Sentra News Day - Polisi telah menetapkan tiga tersangka terkait dugaan eksploitasi anak, perampasan kemerdekaan, dan Tindak Pidana Perdagangan Orang (TPPO) dalam kasus dua pekerja rumah tangga (PRT) yang melompat dari kos di kawasan Bendungan Hilir, Jakarta Pusat.
Dua PRT berinisial R dan D melompat dari lantai empat sebuah kos-kosan pada Rabu malam, 22 April 2026. Akibat insiden tersebut, D meninggal dunia, sementara R mengalami patah tulang. Penyelidikan awal mengindikasikan bahwa tindakan nekat ini disebabkan oleh ketidakbetahan mereka bekerja di lokasi tersebut.
Kepala Bidang Humas Polda Metro Jaya, Kombes Pol Budi Hermanto, mengungkapkan bahwa ketiga tersangka berinisial AV, T alias U, dan WA alias Y kini telah ditahan di Mapolres Metro Jakarta Pusat.
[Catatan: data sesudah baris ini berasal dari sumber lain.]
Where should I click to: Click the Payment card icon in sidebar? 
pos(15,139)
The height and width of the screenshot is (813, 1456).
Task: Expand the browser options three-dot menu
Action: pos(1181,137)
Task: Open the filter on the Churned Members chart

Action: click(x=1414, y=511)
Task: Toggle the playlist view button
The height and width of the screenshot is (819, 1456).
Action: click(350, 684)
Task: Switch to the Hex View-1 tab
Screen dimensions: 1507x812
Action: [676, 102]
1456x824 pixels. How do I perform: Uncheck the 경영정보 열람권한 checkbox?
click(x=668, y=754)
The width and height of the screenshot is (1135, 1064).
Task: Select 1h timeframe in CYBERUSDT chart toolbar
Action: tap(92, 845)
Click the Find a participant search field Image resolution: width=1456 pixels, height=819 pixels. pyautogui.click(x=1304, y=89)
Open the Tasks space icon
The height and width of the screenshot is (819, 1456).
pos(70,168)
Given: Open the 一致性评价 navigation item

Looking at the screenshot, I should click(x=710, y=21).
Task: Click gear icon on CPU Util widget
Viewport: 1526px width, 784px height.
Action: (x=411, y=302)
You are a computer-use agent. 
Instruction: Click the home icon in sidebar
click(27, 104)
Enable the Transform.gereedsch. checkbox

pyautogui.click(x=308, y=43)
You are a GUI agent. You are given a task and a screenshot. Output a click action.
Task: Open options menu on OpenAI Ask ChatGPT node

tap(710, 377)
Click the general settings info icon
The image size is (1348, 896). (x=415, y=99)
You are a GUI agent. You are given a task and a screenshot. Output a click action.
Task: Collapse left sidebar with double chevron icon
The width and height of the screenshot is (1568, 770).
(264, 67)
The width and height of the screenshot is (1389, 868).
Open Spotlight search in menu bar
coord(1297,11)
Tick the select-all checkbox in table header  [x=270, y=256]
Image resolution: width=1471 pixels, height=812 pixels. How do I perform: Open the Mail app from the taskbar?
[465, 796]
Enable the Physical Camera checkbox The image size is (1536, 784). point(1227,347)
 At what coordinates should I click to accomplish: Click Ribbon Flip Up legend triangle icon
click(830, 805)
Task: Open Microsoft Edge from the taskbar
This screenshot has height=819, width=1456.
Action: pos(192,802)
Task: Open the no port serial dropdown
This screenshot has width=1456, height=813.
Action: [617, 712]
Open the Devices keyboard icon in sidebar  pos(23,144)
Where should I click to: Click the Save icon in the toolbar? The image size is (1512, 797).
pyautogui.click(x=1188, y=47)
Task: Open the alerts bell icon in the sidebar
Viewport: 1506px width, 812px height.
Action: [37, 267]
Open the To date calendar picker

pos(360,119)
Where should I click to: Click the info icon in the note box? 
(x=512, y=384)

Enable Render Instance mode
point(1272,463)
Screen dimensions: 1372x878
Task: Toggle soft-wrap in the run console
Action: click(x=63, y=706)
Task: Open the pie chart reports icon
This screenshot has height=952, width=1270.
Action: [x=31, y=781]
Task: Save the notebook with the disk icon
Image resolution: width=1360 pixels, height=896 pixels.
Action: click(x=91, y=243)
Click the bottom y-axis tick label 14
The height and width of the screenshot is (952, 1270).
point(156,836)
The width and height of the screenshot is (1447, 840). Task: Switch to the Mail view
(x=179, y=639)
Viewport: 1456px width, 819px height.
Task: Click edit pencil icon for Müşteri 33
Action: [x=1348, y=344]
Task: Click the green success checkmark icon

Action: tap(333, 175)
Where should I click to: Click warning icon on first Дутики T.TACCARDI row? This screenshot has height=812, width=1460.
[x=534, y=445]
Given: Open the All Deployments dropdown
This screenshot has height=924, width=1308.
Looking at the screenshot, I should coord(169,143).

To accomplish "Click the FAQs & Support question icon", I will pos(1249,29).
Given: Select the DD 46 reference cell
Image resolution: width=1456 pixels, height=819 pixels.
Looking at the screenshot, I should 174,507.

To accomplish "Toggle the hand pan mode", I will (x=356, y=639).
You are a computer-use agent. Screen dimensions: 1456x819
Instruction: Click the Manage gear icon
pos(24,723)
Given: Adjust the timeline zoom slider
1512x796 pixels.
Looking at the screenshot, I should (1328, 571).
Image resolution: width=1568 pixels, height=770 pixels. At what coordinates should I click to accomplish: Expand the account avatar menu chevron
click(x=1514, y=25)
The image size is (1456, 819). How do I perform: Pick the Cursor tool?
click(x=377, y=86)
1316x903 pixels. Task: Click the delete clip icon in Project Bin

Tersangka T dan WA ditahan sejak 29 April 2026, sedangkan tersangka AV menyusul pada 5 Mei 2026. Penahanan ini dilakukan untuk kepentingan penyidikan lebih lanjut.
Penyidik telah mengumpulkan barang bukti berupa dokumen korban, perangkat elektronik, rekaman DVR CCTV, serta hasil visum et repertum dan autopsi. Para tersangka disangkakan berdasarkan Pasal 446 KUHP, Pasal 455 KUHP, serta Pasal 76I jo Pasal 88 Undang-Undang Perlindungan Anak. Selain itu, pihak penyidik telah berkoordinasi dengan Pusat Pelayanan Terpadu Pemberdayaan Perempuan dan Anak (P3A) serta Lembaga Perlindungan Saksi dan Korban (LPSK) untuk memberikan pendampingan dan perlindungan bagi saksi korban.